- _Work instructions_
Leaving out all pictures, restate word for word the lines from the one with "Task: Open the" through the last line of the entries.

- _Data provided_
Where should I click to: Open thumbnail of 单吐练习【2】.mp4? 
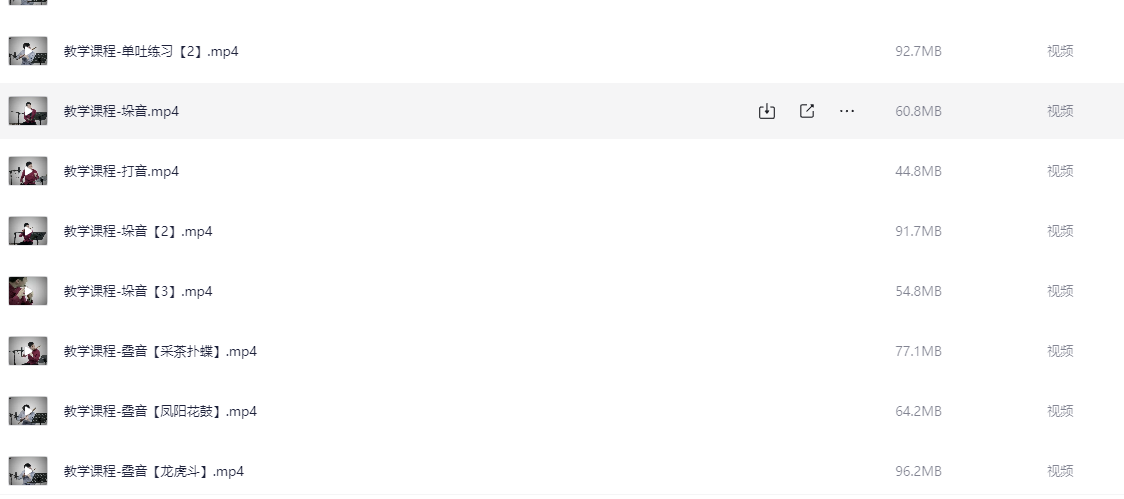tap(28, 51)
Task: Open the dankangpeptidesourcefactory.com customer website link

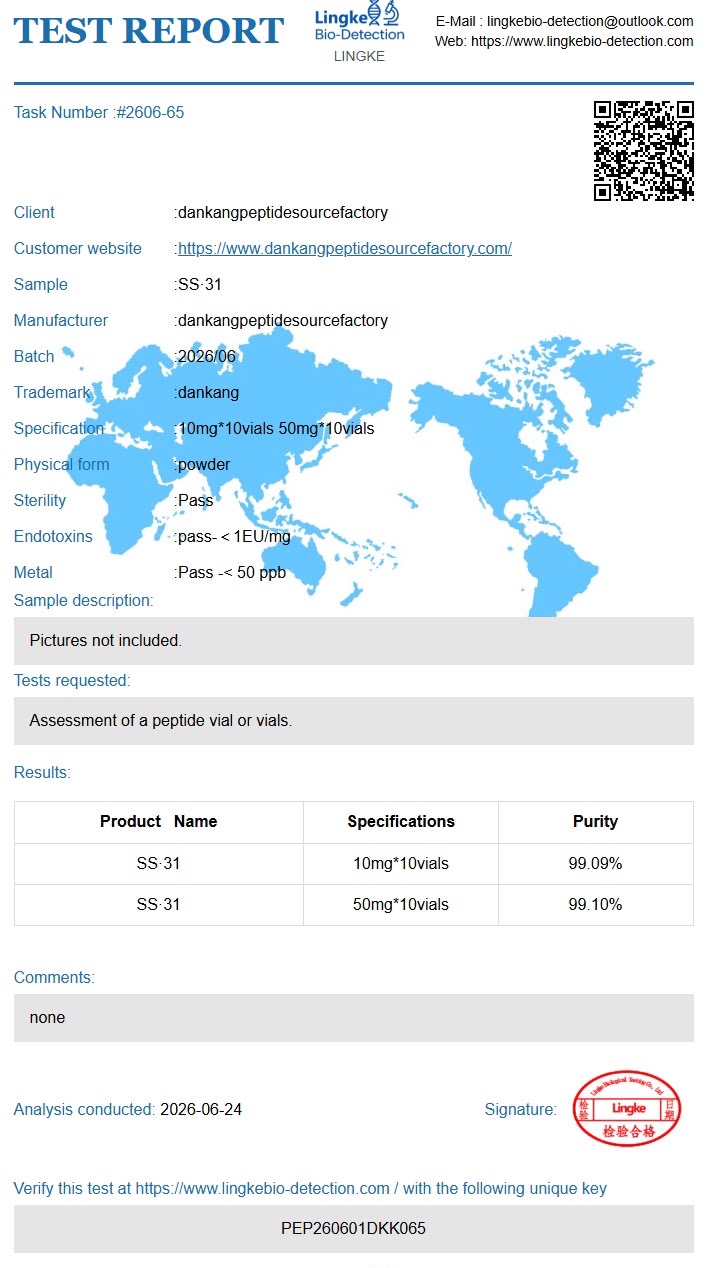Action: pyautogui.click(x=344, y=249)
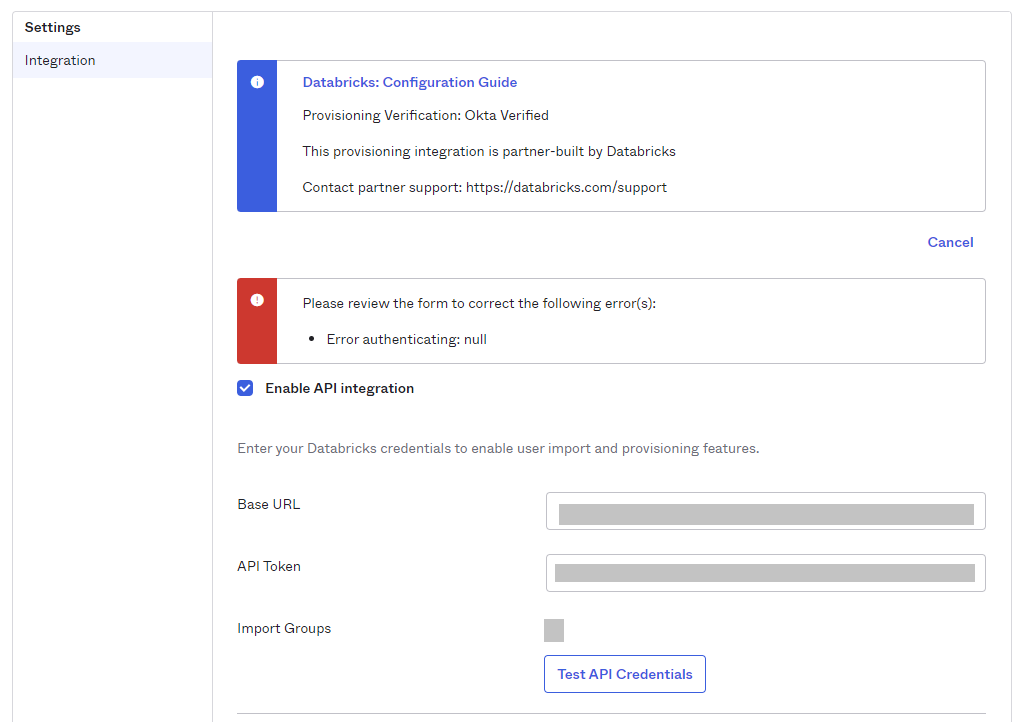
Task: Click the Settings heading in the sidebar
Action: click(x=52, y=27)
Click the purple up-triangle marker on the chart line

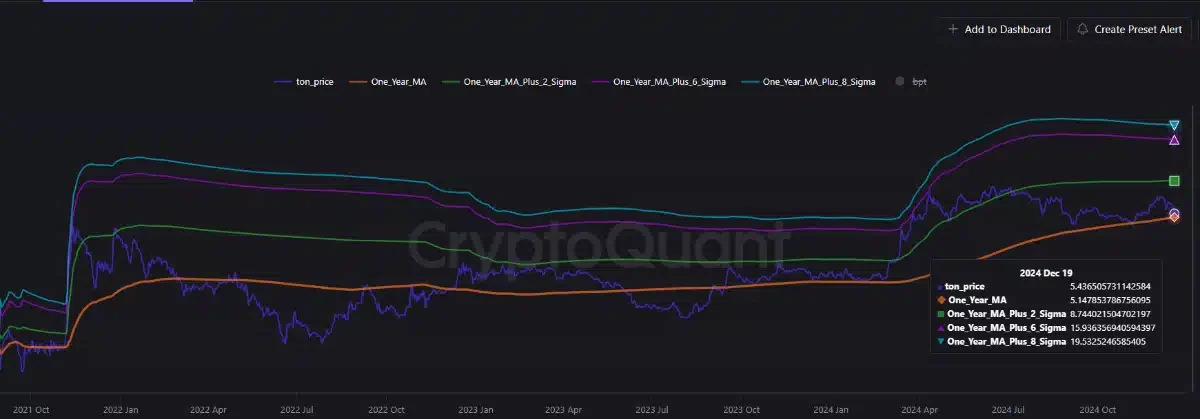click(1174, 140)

- _Answer box_
Task: Open the dankangpeptidesourcefactory.com customer website link

Action: pyautogui.click(x=344, y=249)
Task: Click the Settings heading in the sidebar
Action: click(x=52, y=27)
Click the purple up-triangle marker on the chart line

click(1174, 140)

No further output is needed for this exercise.